Conflicts and crises cause harm based on gender. Because women and girls across the globe experience legal, economic, and cultural discrimination, they also experience the impacts of conflict in distinct and often more profound ways than others.
With data underscoring escalating conflict globally, reaching a level not seen since the post-World War II era, creating better ways for countries to respond to the impact of conflict on women’s rights is urgently important. Sexual violence in Sudan, destruction of maternal health care in Gaza, and human trafficking in Colombia are just a few examples of impacts these conflicts are having on women and girls.
The United Nations Committee on the Elimination of Discrimination against Women is developing a new tool on protecting the rights of women and girls during conflict, building on and expanding its 2013 General Recommendation.
The committee highlights the need to “move beyond framing sexual violence as the sole experience of conflict for women” which Human Rights Watch echoed in a submission.
Conflicts and crises harm women and girls in ways far beyond sexual violence. Women and girls struggle to access sexual and reproductive health care, including contraception, abortion, maternal, and post-rape care, and menstrual supplies. Girls are pushed out of school and forced into marriage. Women and girls lose livelihoods and access to land, and gain new caregiving responsibilities, often while struggling to get food and water. Displaced women and girls face barriers ranging from unsafe trips to camp latrines to unfair asylum procedures that fail to recognize gender-based persecution.
The experiences of women and girls in all these areas are shaped by gender, and other intersecting identities, including race/ethnicity, disability, age, sexual orientation and gender identity, nationality, and economic status.

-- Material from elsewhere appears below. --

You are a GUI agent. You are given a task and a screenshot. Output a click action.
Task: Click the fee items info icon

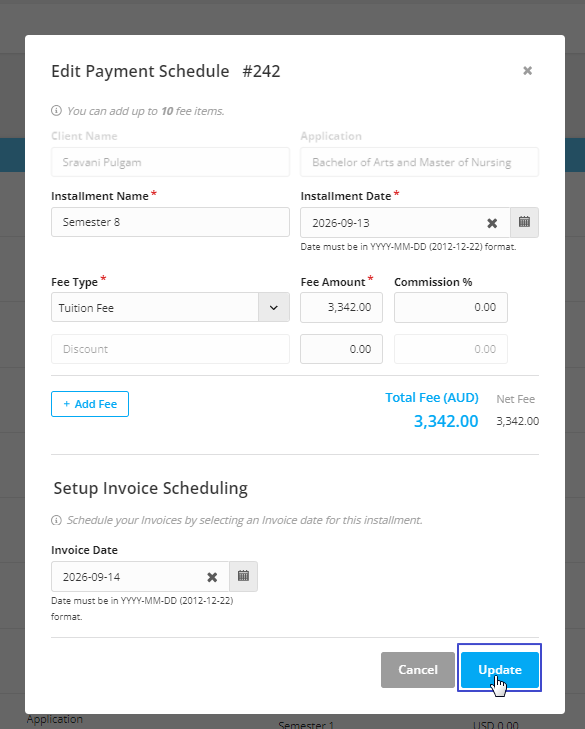coord(56,111)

Focusing solely on sexual violence, the committee says, also obscures “women’s agency in peacebuilding, accountability and justice mechanisms, and political and public leadership.” The most important step countries can take to protect women’s rights during conflict—and even reduce conflict—is to uphold a right enshrined 25 years ago in UN Security Council resolution 1325. That is the right for diverse women to be full, safe, equal, and meaningful participants in all discussions about the future of their country and their community. Upholding women’s rights requires having women at the table; every table, all the time.